(Beginning of EXTRACTED RECORDS)

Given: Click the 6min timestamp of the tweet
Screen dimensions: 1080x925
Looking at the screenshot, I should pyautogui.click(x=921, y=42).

(End of EXTRACTED RECORDS)
(Beginning of EXTRACTED RECORDS)

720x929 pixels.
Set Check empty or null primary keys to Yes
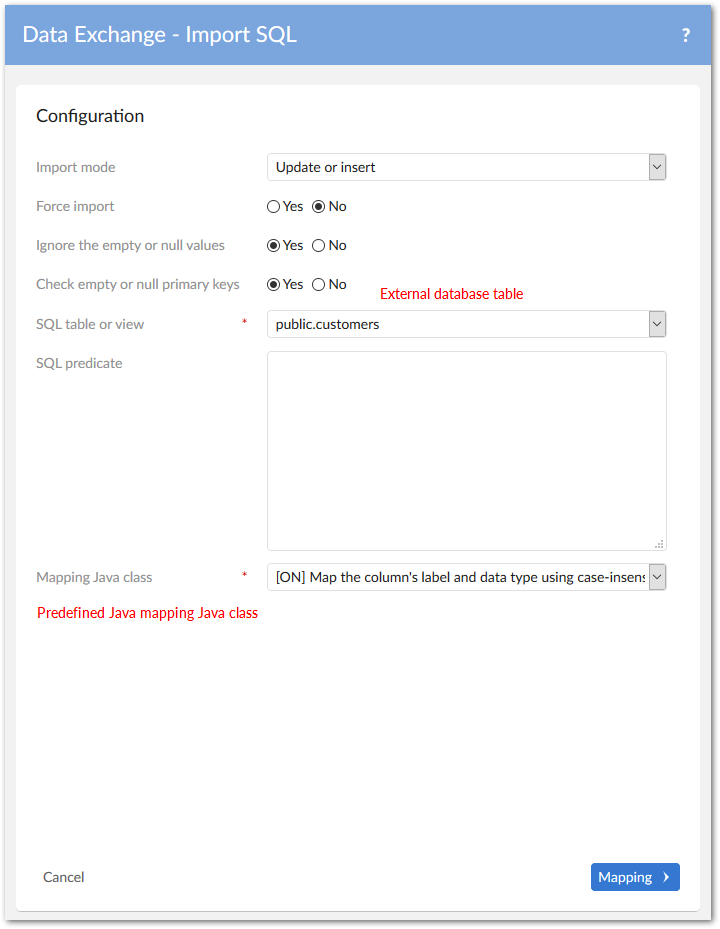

(End of EXTRACTED RECORDS)

**WHAT YOU SHOULD DO:**
Starting at the line that contains "720x929 pixels." and stopping after the line that contains "Set Check empty or null primary keys to Yes", write out every line exactly as it appears above, and no other line.

**SOLUTION FOR THIS TASK:**
720x929 pixels.
Set Check empty or null primary keys to Yes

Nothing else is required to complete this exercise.